Sparse deepfake detection promotes better disentanglement
Antoine Teissier, Marie Tahon, Nicolas Dugué, Aghilas Sini
TL;DR
Deepfake detection must balance accuracy, efficiency, and interpretability. The paper introduces sparse latent representations via a TopK activation on the final layer of AASIST to promote disentanglement, treating attacks as factors and evaluating with mutual information–based metrics (completeness, modularity). Empirical results on ASVspoof5 show that a highly sparse latent space (≈95% zeros) can achieve a best test EER of $23.36\%$ with $D=320$, $k=20$, and that MI-based analyses reveal clearer, more attack-specific latent structure, with some attacks encoded directly in latent space. This approach demonstrates that sparsity can yield both predictive gains and interpretable latent factors, paving the way for explainable deepfake detectors specialized to spoofing attributes.
Abstract
Due to the rapid progress of speech synthesis, deepfake detection has become a major concern in the speech processing community. Because it is a critical task, systems must not only be efficient and robust, but also provide interpretable explanations. Among the different approaches for explainability, we focus on the interpretation of latent representations. In such paper, we focus on the last layer of embeddings of AASIST, a deepfake detection architecture.
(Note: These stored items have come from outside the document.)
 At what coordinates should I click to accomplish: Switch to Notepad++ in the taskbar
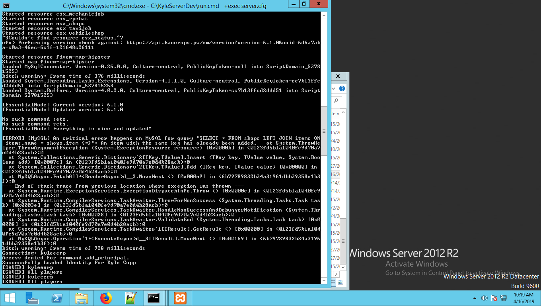click(130, 298)
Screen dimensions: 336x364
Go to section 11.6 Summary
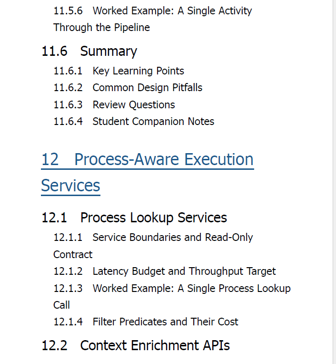[89, 51]
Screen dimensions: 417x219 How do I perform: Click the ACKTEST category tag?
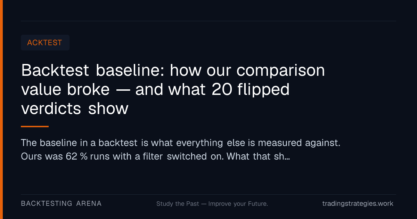[x=45, y=43]
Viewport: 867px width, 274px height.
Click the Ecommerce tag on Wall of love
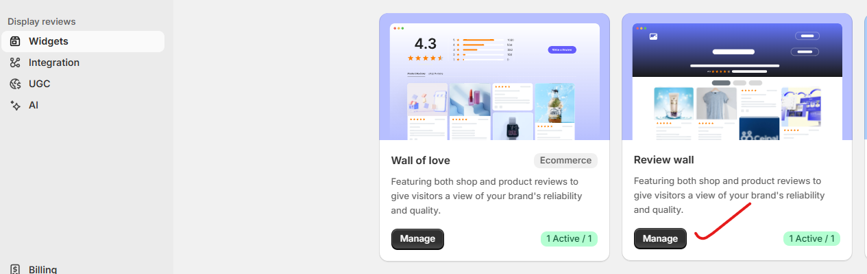tap(565, 161)
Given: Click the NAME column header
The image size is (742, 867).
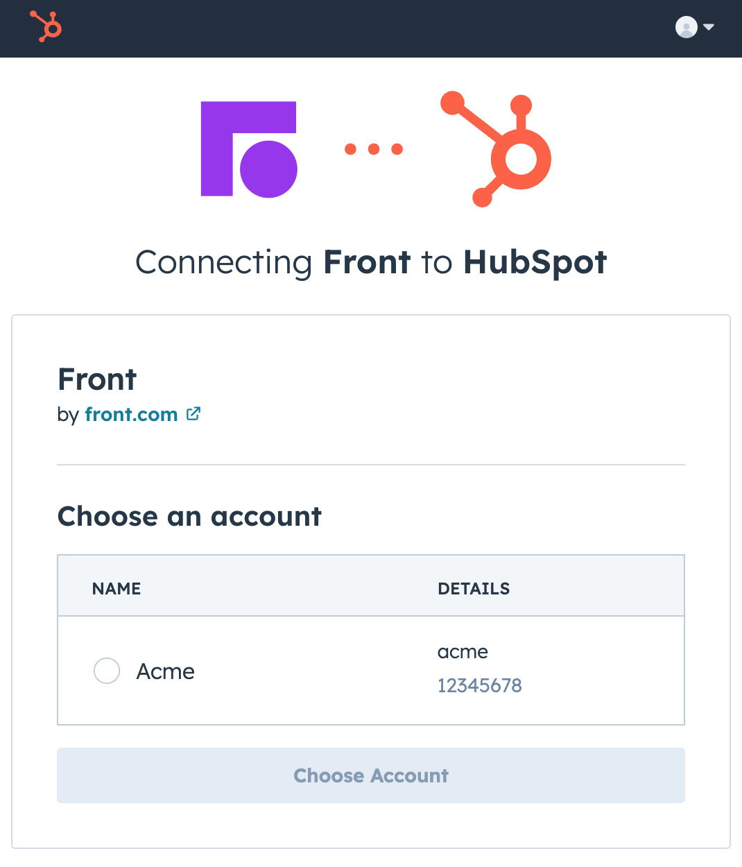Looking at the screenshot, I should pos(117,589).
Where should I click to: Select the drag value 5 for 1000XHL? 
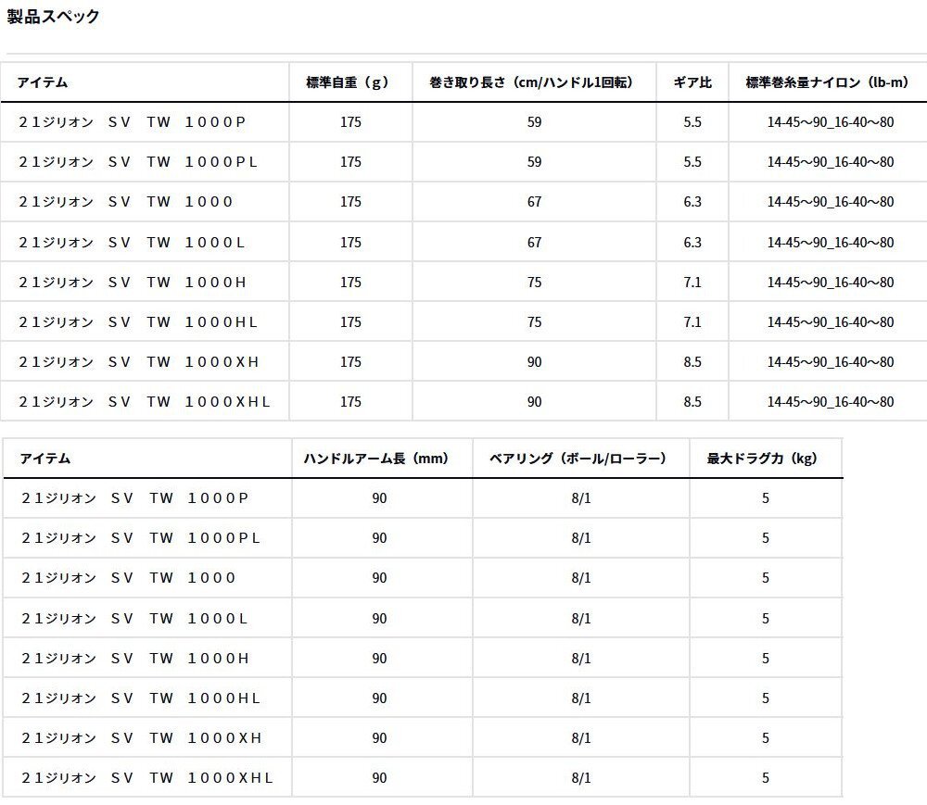point(762,777)
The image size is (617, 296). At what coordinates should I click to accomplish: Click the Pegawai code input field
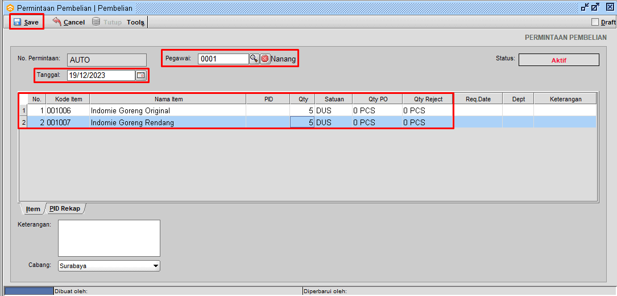[223, 59]
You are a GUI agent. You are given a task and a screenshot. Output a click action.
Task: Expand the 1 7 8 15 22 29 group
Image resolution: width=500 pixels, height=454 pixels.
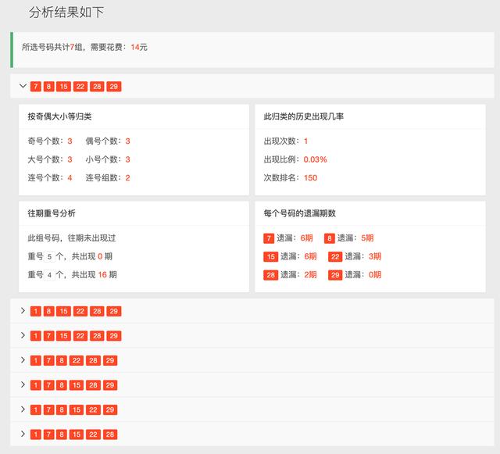coord(23,409)
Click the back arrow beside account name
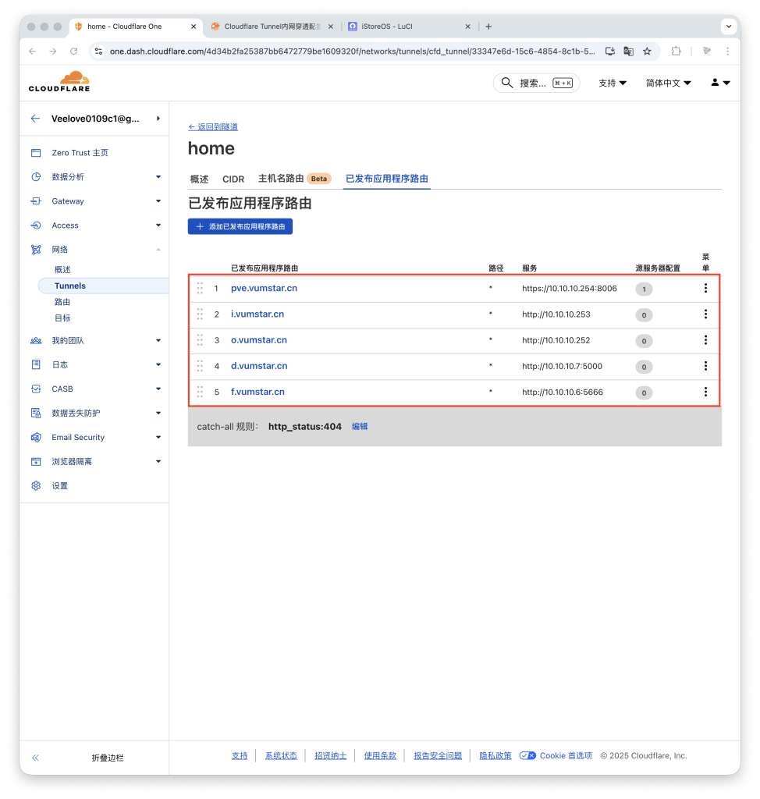 35,119
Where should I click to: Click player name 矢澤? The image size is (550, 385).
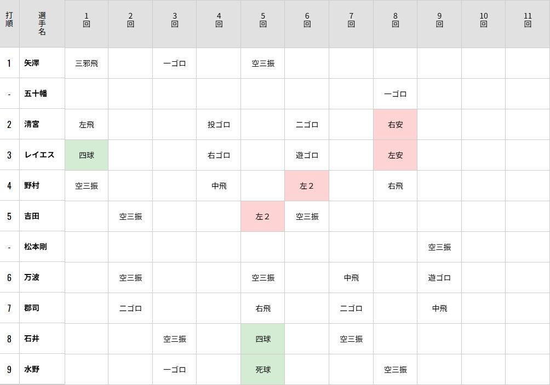coord(32,63)
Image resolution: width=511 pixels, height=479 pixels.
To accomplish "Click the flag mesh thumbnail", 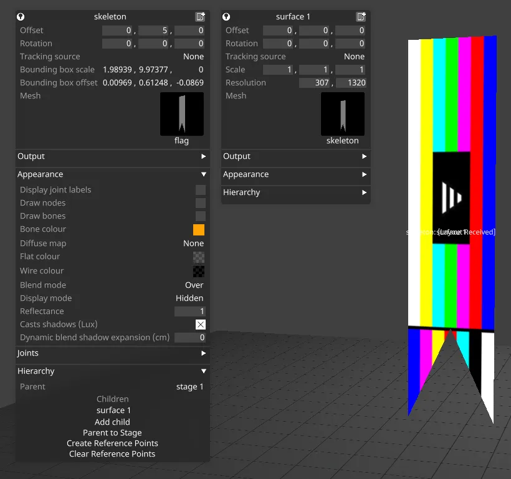I will (x=181, y=113).
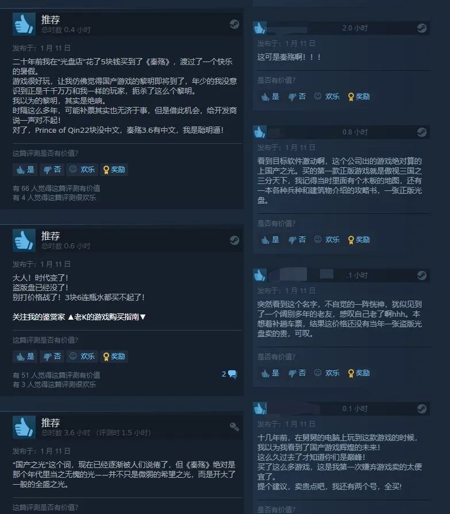
Task: Click key icon on 3.6 小时 review header
Action: [234, 427]
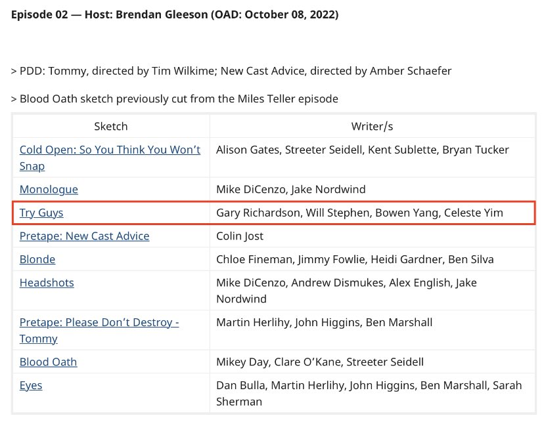
Task: Click the Eyes sketch writers cell
Action: pyautogui.click(x=373, y=393)
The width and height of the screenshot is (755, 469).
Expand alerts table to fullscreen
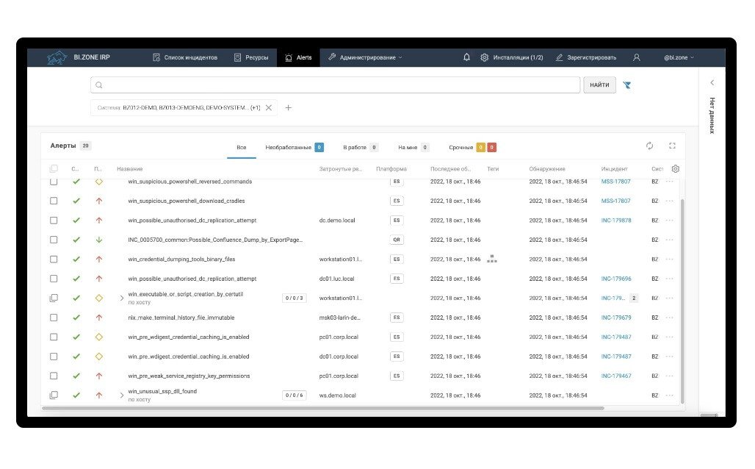(x=672, y=146)
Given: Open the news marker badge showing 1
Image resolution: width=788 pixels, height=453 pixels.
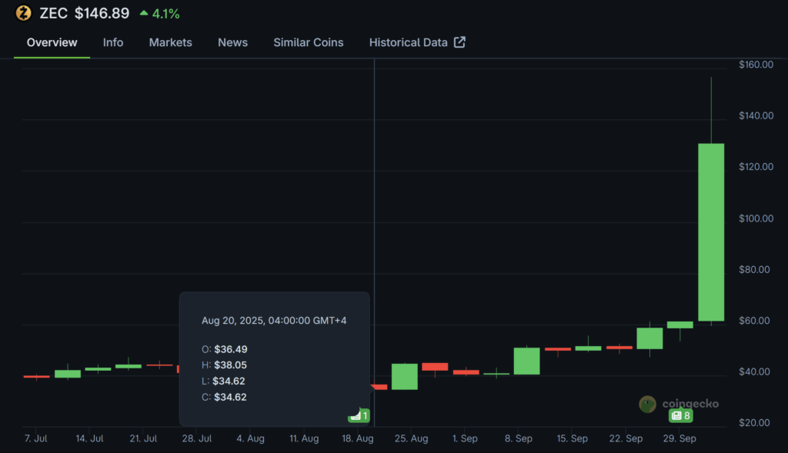Looking at the screenshot, I should tap(359, 416).
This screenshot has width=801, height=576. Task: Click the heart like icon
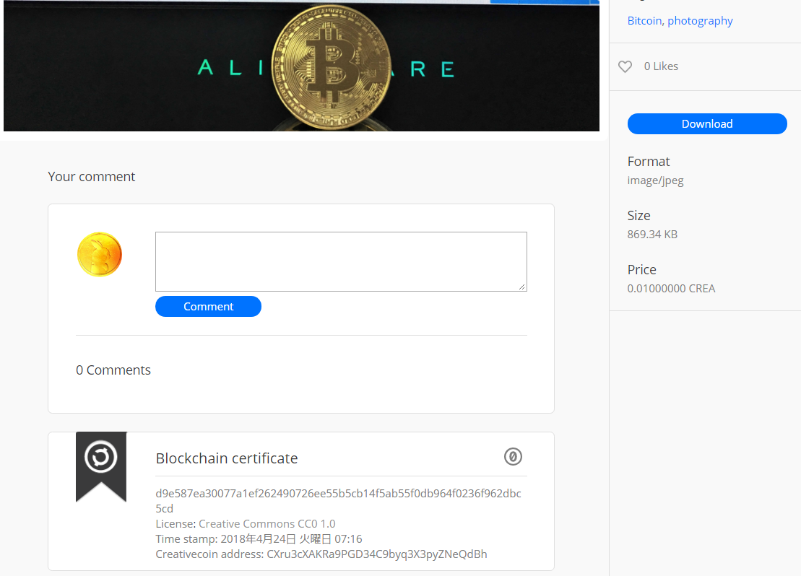click(625, 66)
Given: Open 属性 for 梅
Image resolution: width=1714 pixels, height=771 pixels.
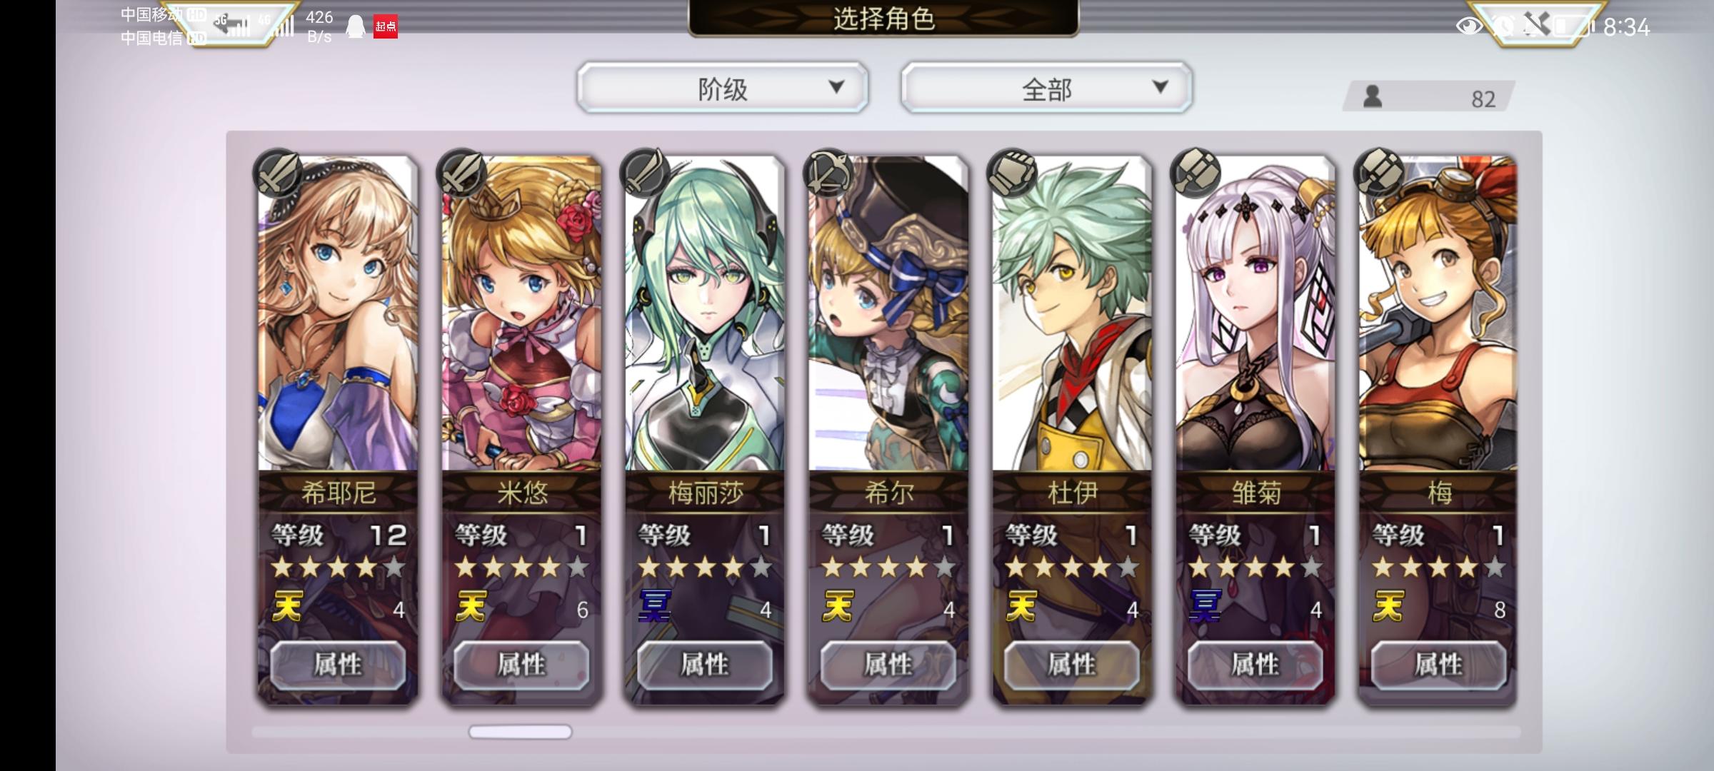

We use a TopK activation inspired by SAEs on this layer to obtain sparse representations which are used in the decision process. We demonstrate that sparse deepfake detection can improve detection performance, with an EER of 23.36% on ASVSpoof5 test set, with 95% of sparsity. We then show that these representations provide better disentanglement, using completeness and modularity metrics based on mutual information. Notably, some attacks are directly encoded in the latent space.